I have greatly enjoyed all my plays of Lucre and strongly suggest playing it if you have a chance. It does not feel like any other card game because you cannot count cards and you are not even sure which cards are in your deck until you have seen both of your purse cards. Your high cards have fewer coins on them, so if you play a high card (or a very low card), you’ll only get one coin from your face-up, but you might win a sweet purse. Another fun aspect of the game is the flip of the next card in the purse, as that determines the lead player, 

This is a keeper for me for two reasons, it is unlike any other trick taker and it is also fun and easy to explain, as the only relevance of the suits is to determine lead, so there are no suits or trump.

Berries

Berries is a casual game of dessert-making with a variable set of ending conditions. 

Set out 7 Scones, 6 Pies, and 5 Wine in the center. Each of those 18 cards has Jam on the backside.  The remaining 35 berry cards are placed in a deck and two are dealt to each player. Five cards from the deck are placed face up in the center and called the Patch. There are seven copies of each of five berries, raspberries, blackberries, blueberries, cranberries, and strawberries. Each berry card has a recipe on it (two wine, two pie, and three scones on each berry type) below the image of the berry itself.

The play of the game is streamlined. After drawing a card from the deck, the active player may either Pick or Make. Picking berries means taking two cards from the Patch. Each other player may then take one berry from the patch, The patch is only replenished after everyone has taken their cards.

‘Make’ is the exciting action because you use the recipe on one of your berry cards to make a dessert using other berry cards of that type. For example, a blueberry pie requires a blueberry card with a pie recipe on it as well as two additional blueberries.  Wine uses up 3 berries (so four cards of that berry, 1 recipe plus 3 berries), Pie uses 2 berries, and Scones 1. Jam requires any two different berry cards + one additional different berry for each jam you have already made, If you make jam, you may take a card from any of the three stacks and flip it over. This is a tactical choice, as we will soon see.

Each of the four types of goods has a different winning condition on it. If you meet the condition when you make that good, you instantly win the game! The victory condition is only relevant on the turn you make it, not on subsequent turns.

If after you make a wine any stack is empty, you win.

If you make a third pie, you win.

If you have at least one of each of the four goods after making a scone, you win.

If you have made any five goods after making jam, you win.

Play continues with pick and making until someone wins.

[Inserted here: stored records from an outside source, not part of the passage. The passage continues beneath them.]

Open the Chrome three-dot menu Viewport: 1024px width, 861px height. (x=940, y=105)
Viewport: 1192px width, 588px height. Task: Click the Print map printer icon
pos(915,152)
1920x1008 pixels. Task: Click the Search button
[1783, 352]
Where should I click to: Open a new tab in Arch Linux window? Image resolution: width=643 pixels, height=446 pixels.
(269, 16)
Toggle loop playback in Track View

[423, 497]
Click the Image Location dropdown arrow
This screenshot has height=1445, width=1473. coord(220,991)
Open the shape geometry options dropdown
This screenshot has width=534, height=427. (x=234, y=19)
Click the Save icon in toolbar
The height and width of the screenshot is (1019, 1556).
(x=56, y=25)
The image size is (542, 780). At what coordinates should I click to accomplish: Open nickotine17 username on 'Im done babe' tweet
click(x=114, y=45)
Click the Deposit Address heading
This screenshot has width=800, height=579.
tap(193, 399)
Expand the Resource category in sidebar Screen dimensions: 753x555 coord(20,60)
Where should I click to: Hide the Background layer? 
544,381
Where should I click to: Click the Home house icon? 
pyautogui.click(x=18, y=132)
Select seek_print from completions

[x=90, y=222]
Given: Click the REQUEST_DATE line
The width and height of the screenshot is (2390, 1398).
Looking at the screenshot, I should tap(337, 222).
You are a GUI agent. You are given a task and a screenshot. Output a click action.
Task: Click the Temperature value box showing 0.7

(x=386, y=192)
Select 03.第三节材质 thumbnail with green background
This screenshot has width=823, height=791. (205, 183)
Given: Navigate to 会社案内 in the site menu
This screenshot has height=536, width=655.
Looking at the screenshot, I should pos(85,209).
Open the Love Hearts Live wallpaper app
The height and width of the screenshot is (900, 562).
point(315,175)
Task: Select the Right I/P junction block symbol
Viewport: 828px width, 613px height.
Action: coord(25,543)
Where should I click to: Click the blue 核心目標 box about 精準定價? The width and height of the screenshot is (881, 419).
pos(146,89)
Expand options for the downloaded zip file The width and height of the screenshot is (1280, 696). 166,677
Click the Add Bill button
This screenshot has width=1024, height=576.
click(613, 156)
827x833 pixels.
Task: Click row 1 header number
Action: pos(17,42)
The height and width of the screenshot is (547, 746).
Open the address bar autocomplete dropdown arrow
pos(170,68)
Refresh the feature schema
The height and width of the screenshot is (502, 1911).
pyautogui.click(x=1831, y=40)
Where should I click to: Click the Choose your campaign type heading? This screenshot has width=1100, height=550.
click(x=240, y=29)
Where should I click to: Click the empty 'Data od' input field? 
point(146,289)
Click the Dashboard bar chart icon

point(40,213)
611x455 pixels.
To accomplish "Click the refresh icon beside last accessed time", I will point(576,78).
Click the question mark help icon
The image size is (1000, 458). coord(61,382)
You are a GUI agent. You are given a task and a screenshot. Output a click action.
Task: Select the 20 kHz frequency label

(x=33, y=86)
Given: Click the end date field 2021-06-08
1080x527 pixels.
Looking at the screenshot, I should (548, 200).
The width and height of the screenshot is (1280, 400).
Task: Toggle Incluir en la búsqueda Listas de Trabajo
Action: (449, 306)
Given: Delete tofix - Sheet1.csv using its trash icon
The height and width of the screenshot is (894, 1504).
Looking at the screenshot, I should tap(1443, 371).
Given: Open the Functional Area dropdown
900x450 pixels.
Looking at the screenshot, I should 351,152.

After the pick or make action, each player discards down to five cards, the patch is replenished, and play continues clockwise.

We enjoyed Berries as a family game, because it felt like a filler with twists. Baking is a great theme and the game is clever, in that as the game goes on, some win conditions feel easier as others get harder. For example, if two people are trying to win with pies and there are only six in the game the other two players baking a pie likely cuts off that path to victory, At the same time, making jam gets harder and harder as you need more and more different berries to keep going that way. Wine is extremely hard to make because it requires four of the same kind of berry and there are only seven of each type of berry in the game. If you are looking for a fun game for a summer’s afternoon, Berries is a delicious pick.